DOCUMENT EXTRACT →

_ _ _ _

Richard Beers Loos  (October 4, 1860 – March 6, 1944), was an American journalist and newspaper publisher. His daughter was Anita Loos, a playwright and author who wrote, among other titles, Gentlemen Prefer Blondes.

Biography

Loos most often used the shortened form of his name for official work, R. Beers Loos.

R. Beers Loos married Minerva Ellen "Minnie" Smith. The couple had three children, including Anita. The family lived near Sisson, California (today Mount Shasta). At that time, Loos owned a local newspaper called the Sisson Mascot.

_ _ _ _

Part of a data file
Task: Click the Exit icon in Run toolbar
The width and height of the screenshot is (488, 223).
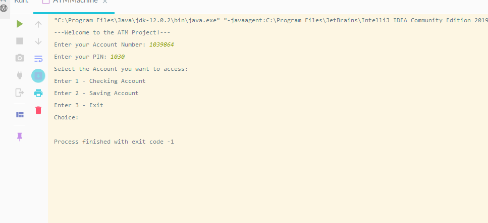Action: 20,93
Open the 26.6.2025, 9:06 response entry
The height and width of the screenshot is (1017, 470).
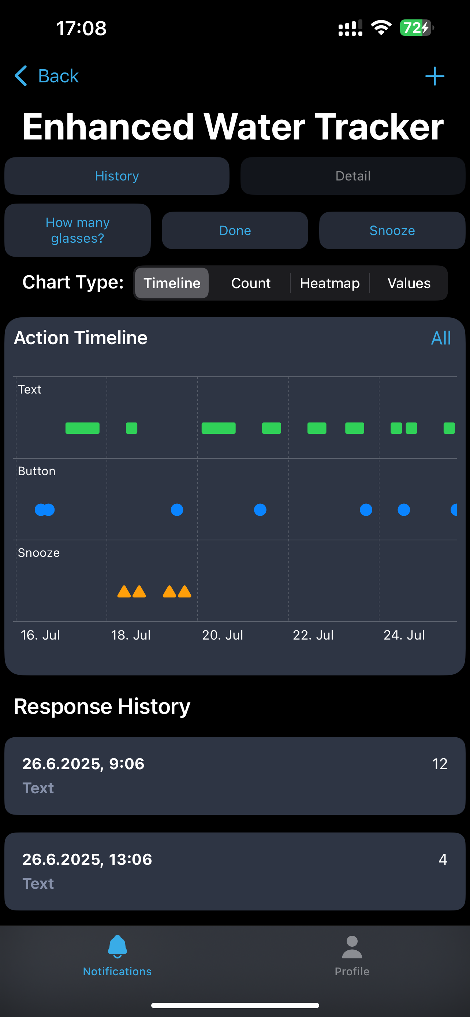point(235,775)
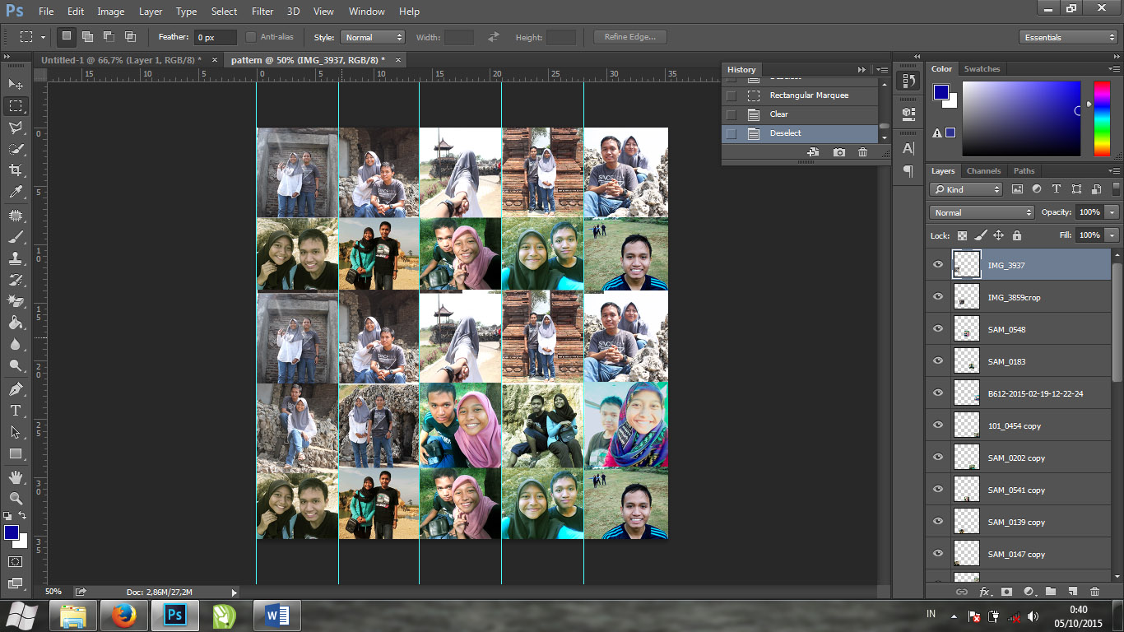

_ _ _ _

WRITTEN TASK 1 → Please rewrite the Richard Beers Loos biography starting with the words "Loos most often" and ending after "the Sisson Mascot.", changing "local newspaper" to "weekly newspaper".
WRITTEN TASK 2 → In the Richard Beers Loos biography, what newspaper did Loos own while the family lived near Sisson, California?

WORKED ANSWER 1 →
Loos most often used the shortened form of his name for official work, R. Beers Loos.

R. Beers Loos married Minerva Ellen "Minnie" Smith. The couple had three children, including Anita. The family lived near Sisson, California (today Mount Shasta). At that time, Loos owned a weekly newspaper called the Sisson Mascot.

WORKED ANSWER 2 → The Sisson Mascot.